Forum Moderators: open
I manage a large non-commercial Internet site (about half a million requests a day) and we're getting a lot of traffic from a single IP address (which I have found out is a popular commercial web proxy content filtering service). The thing is hammering our website - in fact it is responsible for almost 40% of all our requests! This has been going on 24/7 for months.
The thing's user agent identifies itself as either:
Microsoft Scheduled Cache Content Download Service
or
Fetch API Request
The thing visits most of the pages on our site, but the overwhelming number of hits are to the pages that serve up content from large database of publically accessible content we maintain. The thing seems to know how to post keywords that closely match our industry sector into the search form in order for search results to be returned. Sometimes the keywords are even mis-spelt.
It seems to request each page twice.
Does anyone know what it might be doing?
Does anyone know what it might be doing?
I don't know, however it's a safe assumption that they are either caching your pages or filtering the content for a user that has software installed.
1) Fetch API is in most every ban list ever created.
2) "Microsoft Scheduled Cache Content Download Service"
If a UA appeared like this in my visitor logs? It wouldn't matter to me, who or where the visitior was coming from! Both the UA and the IP range would be denied.
There are key words that nearly demand denial of access:
reap, fetch, download, cache, spider, link, agent, crawl, email, find, gather, loader, java, larbin, library, LWP, probe, capture, ANYTHING that begins with the word web, and there even be others that I have missed or not seen.
Don

**********

- **TASK LIST**
1. Answer these questions about the forum thread, one line each:
(a) What share of all the site's requests comes from the single IP address?
(b) How many times does it seem to request each page?
(c) Which user agent does the reply say is in almost every ban list?
2. Please sum up the forum thread in two sentences.
3. Reproduce the forum thread word for word, starting at "I don't know, however" and ending at "or not seen.".

- **RAW DATA**

**********

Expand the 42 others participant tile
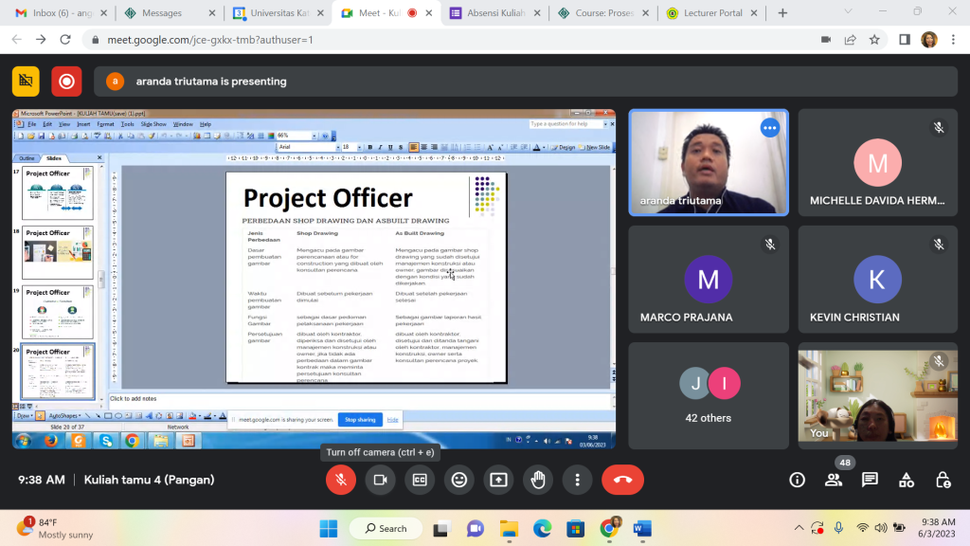The width and height of the screenshot is (970, 546). coord(708,395)
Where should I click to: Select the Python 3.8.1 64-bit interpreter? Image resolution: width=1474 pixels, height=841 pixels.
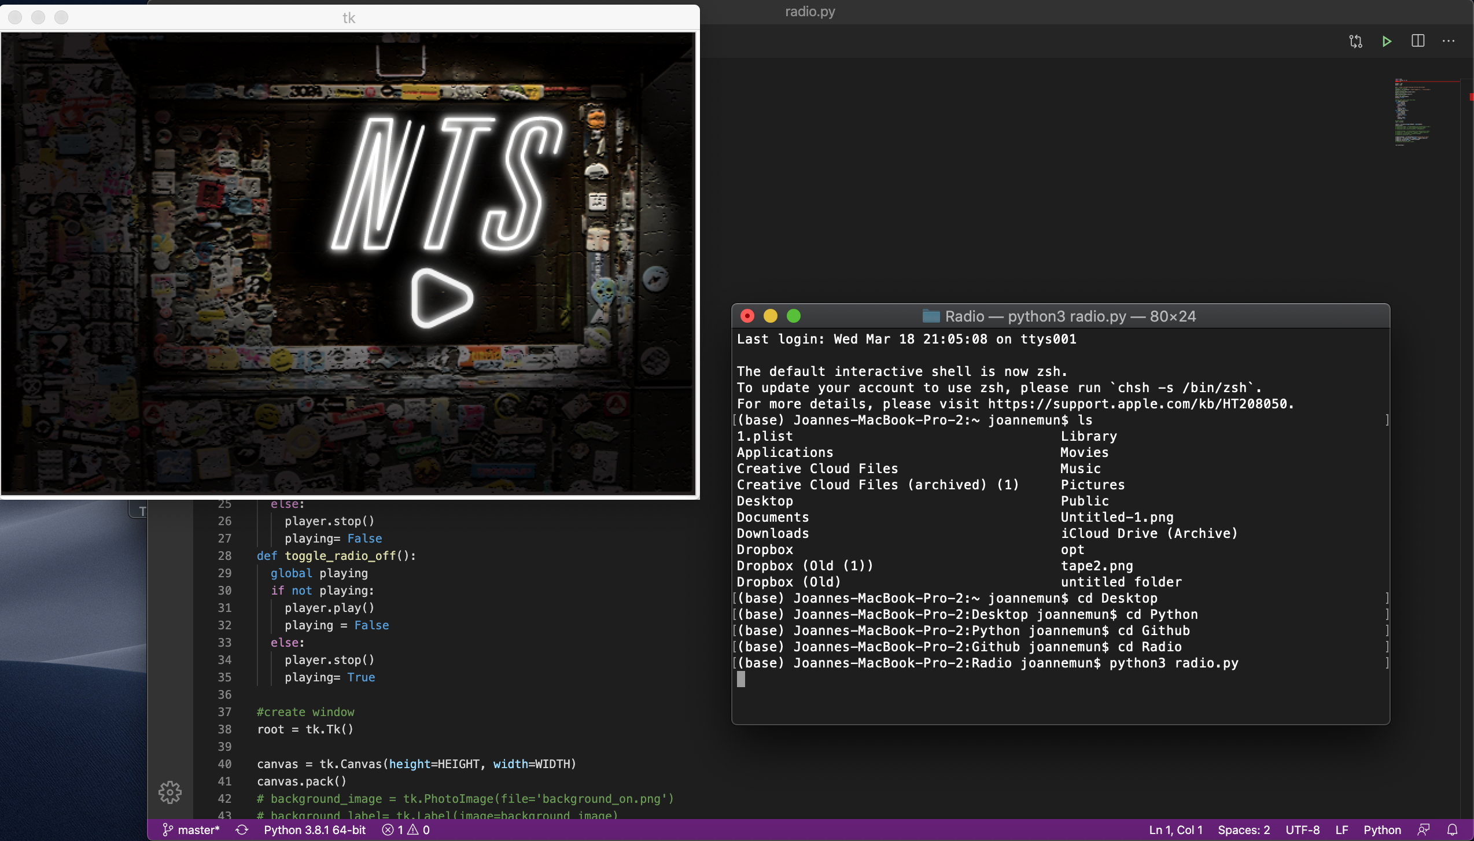click(315, 830)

**********

- **ANSWERS TO THE PROBLEMS**
1.
(a) Almost 40%.
(b) Twice.
(c) Fetch API.

2. The manager of a large non-commercial site reports that a single IP address, belonging to a commercial web proxy content filtering service, makes almost 40% of the site's requests, identifying itself as either "Microsoft Scheduled Cache Content Download Service" or "Fetch API Request" and posting keywords close to the site's industry sector into its search form. A reply suggests it is either caching the pages or filtering content for a user with installed software, and says that both the user agent and the IP range would be denied.

3.
I don't know, however it's a safe assumption that they are either caching your pages or filtering the content for a user that has software installed.
1) Fetch API is in most every ban list ever created.
2) "Microsoft Scheduled Cache Content Download Service"
If a UA appeared like this in my visitor logs? It wouldn't matter to me, who or where the visitior was coming from! Both the UA and the IP range would be denied.
There are key words that nearly demand denial of access:
reap, fetch, download, cache, spider, link, agent, crawl, email, find, gather, loader, java, larbin, library, LWP, probe, capture, ANYTHING that begins with the word web, and there even be others that I have missed or not seen.